## start

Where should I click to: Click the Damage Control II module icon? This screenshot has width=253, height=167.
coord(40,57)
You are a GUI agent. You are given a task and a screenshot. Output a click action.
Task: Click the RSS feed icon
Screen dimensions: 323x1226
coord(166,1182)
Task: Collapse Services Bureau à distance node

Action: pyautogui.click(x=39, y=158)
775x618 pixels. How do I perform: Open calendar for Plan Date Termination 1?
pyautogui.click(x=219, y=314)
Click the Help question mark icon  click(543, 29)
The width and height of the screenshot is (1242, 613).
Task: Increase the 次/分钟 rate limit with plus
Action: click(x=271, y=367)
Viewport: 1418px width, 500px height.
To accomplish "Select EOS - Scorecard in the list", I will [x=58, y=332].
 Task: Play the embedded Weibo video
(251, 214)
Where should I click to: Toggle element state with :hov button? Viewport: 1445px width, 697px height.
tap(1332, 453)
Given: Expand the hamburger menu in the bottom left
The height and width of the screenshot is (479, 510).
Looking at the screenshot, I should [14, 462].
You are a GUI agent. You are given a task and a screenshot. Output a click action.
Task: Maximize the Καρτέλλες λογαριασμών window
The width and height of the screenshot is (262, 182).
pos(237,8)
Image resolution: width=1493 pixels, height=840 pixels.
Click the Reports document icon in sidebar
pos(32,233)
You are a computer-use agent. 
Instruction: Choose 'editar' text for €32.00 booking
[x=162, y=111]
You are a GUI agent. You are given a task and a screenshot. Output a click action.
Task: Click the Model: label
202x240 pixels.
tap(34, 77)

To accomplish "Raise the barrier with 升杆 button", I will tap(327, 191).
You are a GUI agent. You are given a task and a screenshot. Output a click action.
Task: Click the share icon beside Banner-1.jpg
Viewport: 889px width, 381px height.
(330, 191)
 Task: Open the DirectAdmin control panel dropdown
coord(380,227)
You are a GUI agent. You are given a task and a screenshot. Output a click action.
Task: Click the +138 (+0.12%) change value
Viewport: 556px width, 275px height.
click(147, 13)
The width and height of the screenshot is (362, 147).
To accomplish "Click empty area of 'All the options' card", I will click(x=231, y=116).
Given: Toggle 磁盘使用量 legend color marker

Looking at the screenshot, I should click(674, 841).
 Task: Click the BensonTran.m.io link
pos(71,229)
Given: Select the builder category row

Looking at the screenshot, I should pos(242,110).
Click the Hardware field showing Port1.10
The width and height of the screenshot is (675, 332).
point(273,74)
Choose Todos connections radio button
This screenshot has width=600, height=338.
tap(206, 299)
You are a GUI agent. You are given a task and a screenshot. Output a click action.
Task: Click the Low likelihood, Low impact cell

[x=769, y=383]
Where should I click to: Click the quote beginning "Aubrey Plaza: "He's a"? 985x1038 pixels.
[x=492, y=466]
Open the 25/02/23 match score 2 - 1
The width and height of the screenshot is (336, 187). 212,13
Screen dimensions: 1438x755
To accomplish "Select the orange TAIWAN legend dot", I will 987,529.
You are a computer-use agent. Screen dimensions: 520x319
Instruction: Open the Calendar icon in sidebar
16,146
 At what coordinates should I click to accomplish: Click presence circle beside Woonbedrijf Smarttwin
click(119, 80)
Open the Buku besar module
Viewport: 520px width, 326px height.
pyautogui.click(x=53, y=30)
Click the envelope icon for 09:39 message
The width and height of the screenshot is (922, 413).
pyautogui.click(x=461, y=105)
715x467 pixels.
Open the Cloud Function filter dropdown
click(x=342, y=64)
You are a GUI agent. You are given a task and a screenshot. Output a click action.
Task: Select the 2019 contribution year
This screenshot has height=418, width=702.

## end

Stated problem
Could you write out every one of the records above, copying each line character for character?

Answer to this problem
Where should I click to: Click the Damage Control II module icon? This screenshot has width=253, height=167.
coord(40,57)
You are a GUI agent. You are given a task and a screenshot. Output a click action.
Task: Click the RSS feed icon
Screen dimensions: 323x1226
coord(166,1182)
Task: Collapse Services Bureau à distance node

Action: pyautogui.click(x=39, y=158)
775x618 pixels. How do I perform: Open calendar for Plan Date Termination 1?
pyautogui.click(x=219, y=314)
Click the Help question mark icon  click(543, 29)
The width and height of the screenshot is (1242, 613).
Task: Increase the 次/分钟 rate limit with plus
Action: click(x=271, y=367)
Viewport: 1418px width, 500px height.
To accomplish "Select EOS - Scorecard in the list", I will [x=58, y=332].
 Task: Play the embedded Weibo video
(251, 214)
Where should I click to: Toggle element state with :hov button? Viewport: 1445px width, 697px height.
tap(1332, 453)
Given: Expand the hamburger menu in the bottom left
The height and width of the screenshot is (479, 510).
Looking at the screenshot, I should [14, 462].
You are a GUI agent. You are given a task and a screenshot. Output a click action.
Task: Maximize the Καρτέλλες λογαριασμών window
The width and height of the screenshot is (262, 182).
pos(237,8)
Image resolution: width=1493 pixels, height=840 pixels.
Click the Reports document icon in sidebar
pos(32,233)
You are a computer-use agent. 
Instruction: Choose 'editar' text for €32.00 booking
[x=162, y=111]
You are a GUI agent. You are given a task and a screenshot. Output a click action.
Task: Click the Model: label
202x240 pixels.
tap(34, 77)

To accomplish "Raise the barrier with 升杆 button", I will tap(327, 191).
You are a GUI agent. You are given a task and a screenshot. Output a click action.
Task: Click the share icon beside Banner-1.jpg
Viewport: 889px width, 381px height.
(330, 191)
 Task: Open the DirectAdmin control panel dropdown
coord(380,227)
You are a GUI agent. You are given a task and a screenshot. Output a click action.
Task: Click the +138 (+0.12%) change value
Viewport: 556px width, 275px height.
click(147, 13)
The width and height of the screenshot is (362, 147).
To accomplish "Click empty area of 'All the options' card", I will click(x=231, y=116).
Given: Toggle 磁盘使用量 legend color marker

Looking at the screenshot, I should click(674, 841).
 Task: Click the BensonTran.m.io link
pos(71,229)
Given: Select the builder category row

Looking at the screenshot, I should pos(242,110).
Click the Hardware field showing Port1.10
The width and height of the screenshot is (675, 332).
point(273,74)
Choose Todos connections radio button
This screenshot has width=600, height=338.
tap(206, 299)
You are a GUI agent. You are given a task and a screenshot. Output a click action.
Task: Click the Low likelihood, Low impact cell

[x=769, y=383]
Where should I click to: Click the quote beginning "Aubrey Plaza: "He's a"? 985x1038 pixels.
[x=492, y=466]
Open the 25/02/23 match score 2 - 1
The width and height of the screenshot is (336, 187). 212,13
Screen dimensions: 1438x755
To accomplish "Select the orange TAIWAN legend dot", I will 987,529.
You are a computer-use agent. Screen dimensions: 520x319
Instruction: Open the Calendar icon in sidebar
16,146
 At what coordinates should I click to accomplish: Click presence circle beside Woonbedrijf Smarttwin
click(119, 80)
Open the Buku besar module
Viewport: 520px width, 326px height.
pyautogui.click(x=53, y=30)
Click the envelope icon for 09:39 message
The width and height of the screenshot is (922, 413).
pyautogui.click(x=461, y=105)
715x467 pixels.
Open the Cloud Function filter dropdown
click(x=342, y=64)
You are a GUI agent. You are given a task and a screenshot. Output a click action.
Task: Select the 2019 contribution year
This screenshot has height=418, width=702.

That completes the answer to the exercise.